Figure 3. Upregulation of Abca1 in peritoneal macrophages in response to apoptotic cells is independent of LXR sterol-sensing.

(A) Schematic of Abca1 upregulation by intracellular sterol-sensing by LXR versus a potential independent pathway by apoptotic cells. LXR agonist TO-901317 (1317) and antagonist GSK-1440223A are shown. (B) Abca1 mRNA upregulation in response to apoptotic Jurkat cells in peritoneal macrophages from Lxra/b^–/– mice or control C57BL/6 mice (n = 5 mice/group, for each genotype).
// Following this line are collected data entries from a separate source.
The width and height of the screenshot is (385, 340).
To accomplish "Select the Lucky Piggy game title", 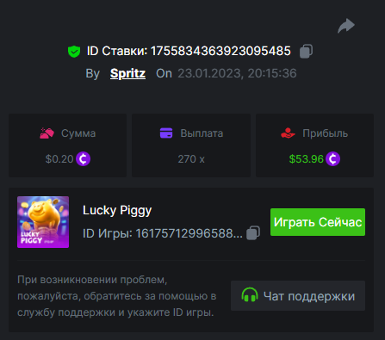I will pyautogui.click(x=117, y=211).
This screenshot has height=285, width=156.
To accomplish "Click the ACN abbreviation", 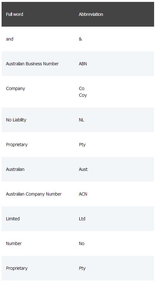I will pos(83,194).
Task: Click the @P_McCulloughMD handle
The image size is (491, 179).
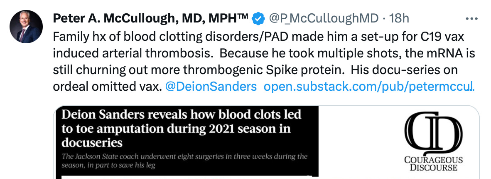Action: (x=324, y=18)
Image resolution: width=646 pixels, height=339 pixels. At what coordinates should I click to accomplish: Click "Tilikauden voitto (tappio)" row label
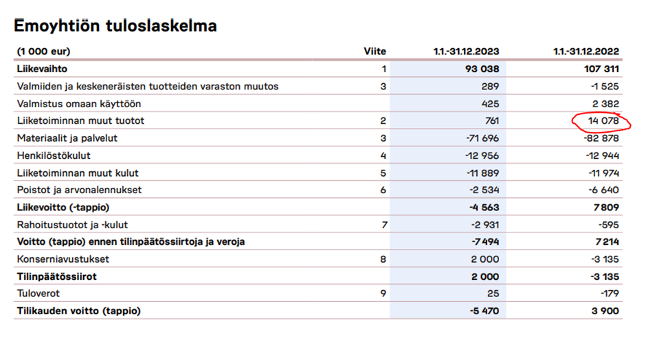[79, 311]
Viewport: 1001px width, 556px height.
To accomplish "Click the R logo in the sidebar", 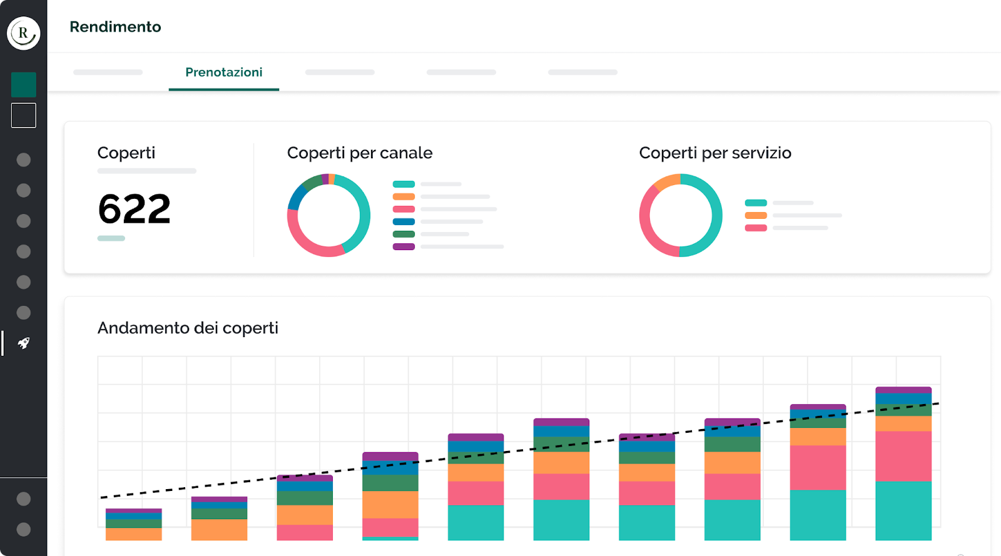I will pos(24,33).
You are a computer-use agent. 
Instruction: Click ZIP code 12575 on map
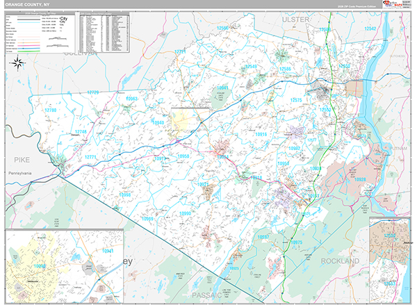[295, 101]
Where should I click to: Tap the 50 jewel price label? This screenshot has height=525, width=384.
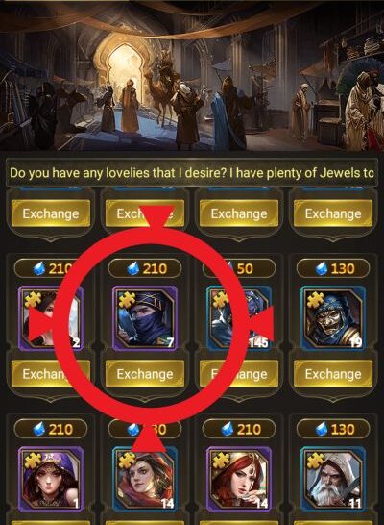tap(239, 268)
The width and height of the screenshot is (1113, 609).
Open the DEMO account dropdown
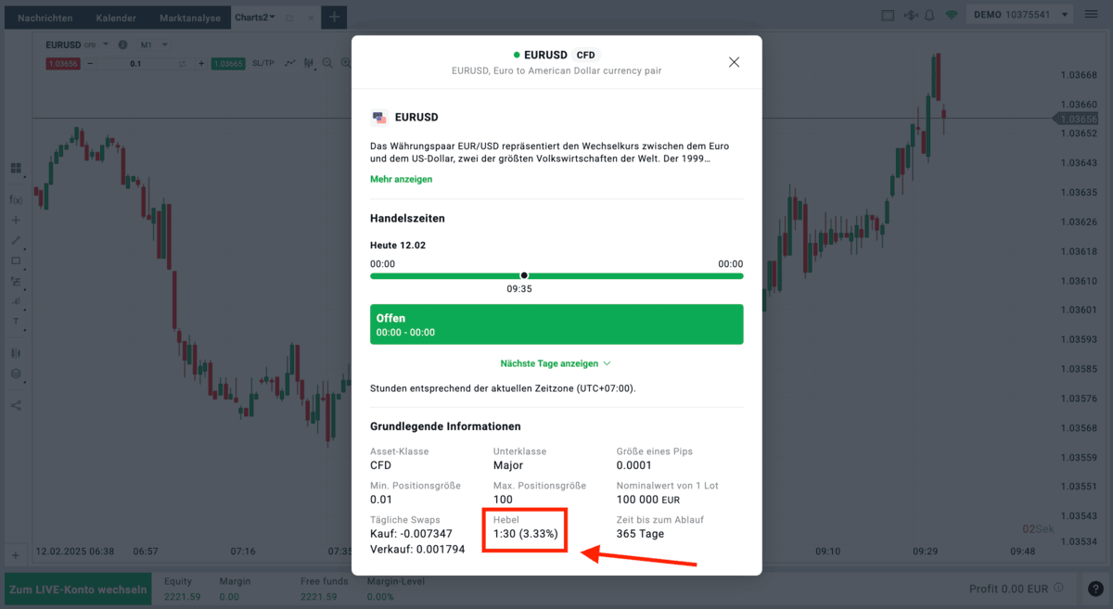coord(1018,15)
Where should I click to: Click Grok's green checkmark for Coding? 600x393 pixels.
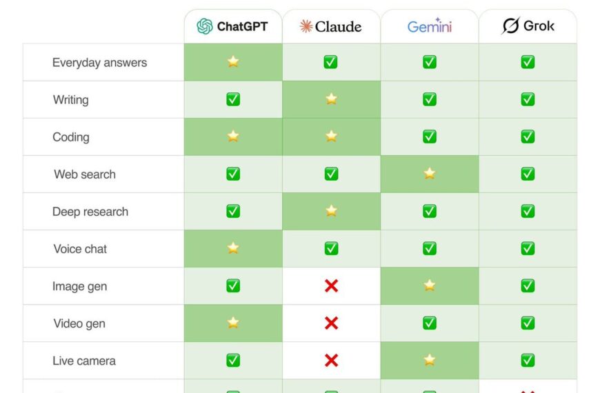pyautogui.click(x=528, y=137)
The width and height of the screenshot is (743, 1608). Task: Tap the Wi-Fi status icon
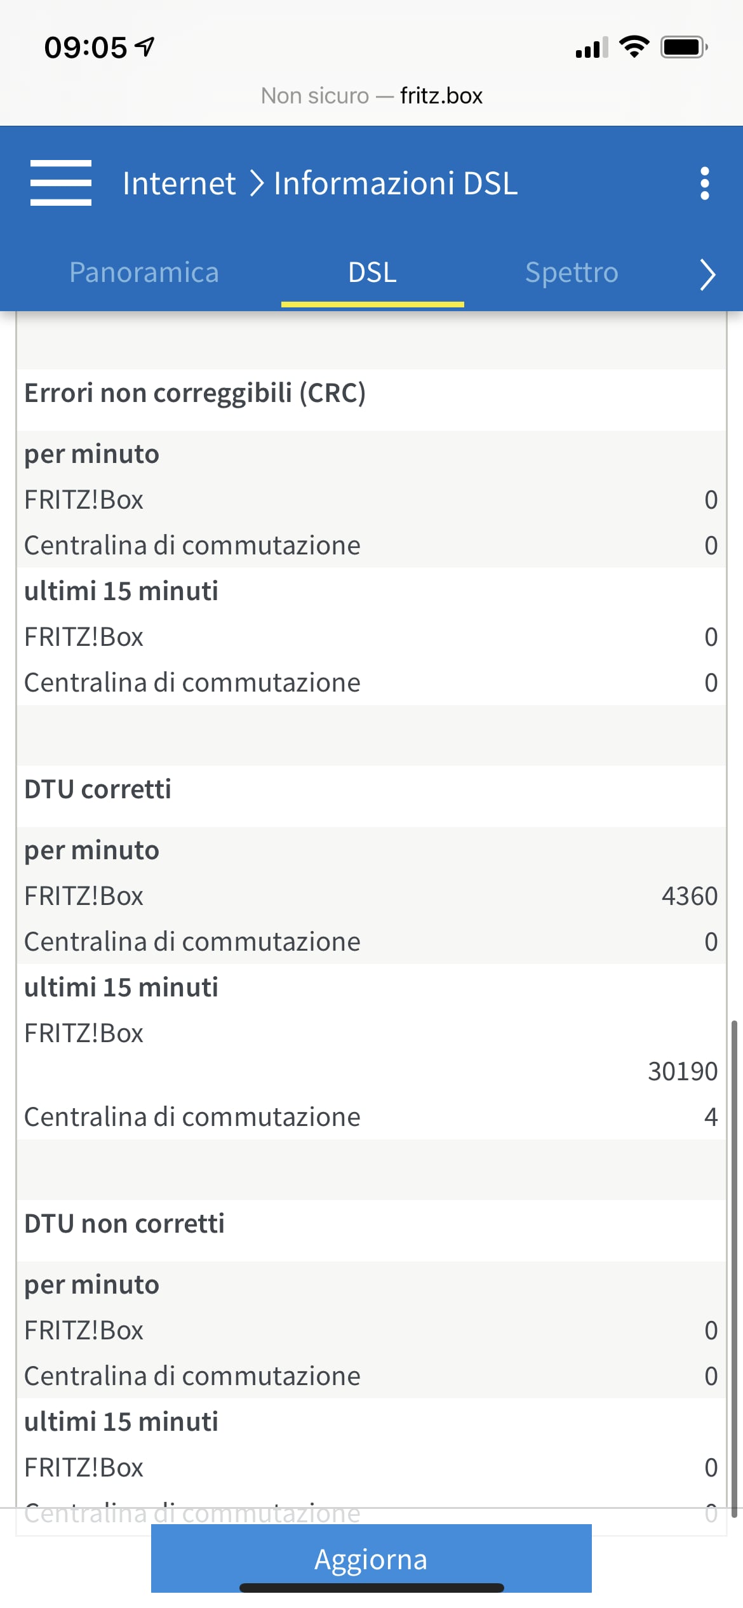pyautogui.click(x=634, y=47)
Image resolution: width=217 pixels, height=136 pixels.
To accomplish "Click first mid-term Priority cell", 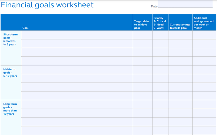I will [x=161, y=69].
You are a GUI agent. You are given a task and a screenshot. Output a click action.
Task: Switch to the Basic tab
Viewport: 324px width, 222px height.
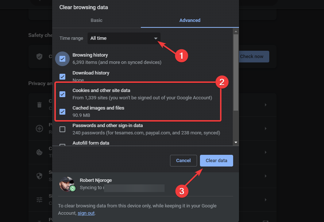[x=96, y=20]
As previously reported, ABCA1 message is basally higher in the Lxra/b^–/– mice, but is enhanced further by apoptotic cells (mean ± SEM). **P < 0.01; ***P < 0.001 (t test). (C) Abca1 upregulation in response to the LXR agonist 1317 is abolished in peritoneal macrophages from Lxra/b^–/– mice. The horizontal line is set at 1 (no change) (n = 5/group, mean ± SEM). **P < 0.01 (t test). (D) Treatment with 1317 and apoptotic cells shows an additive effect (left panel). While Abca1 upregulation in response to 1317 is blocked by the LXR antagonist, the antagonist does not affect apoptotic cell–induced Abca1 upregulation (right panel). Graph shown is representative (mean ± SD). *P < 0.05 (paired t test from 4 independent experiments). (E) Peritoneal macrophages were treated with apoptotic cells, the LXR agonist 1317, or vehicle control for 2 hours and analyzed for mRNA levels of Abca1 and Abcg1. Apoptotic cells and 1317 upregulated Abca1, whereas only 1317 but not apoptotic cells upregulated Abca1. Data shown are representative of 2 experiments.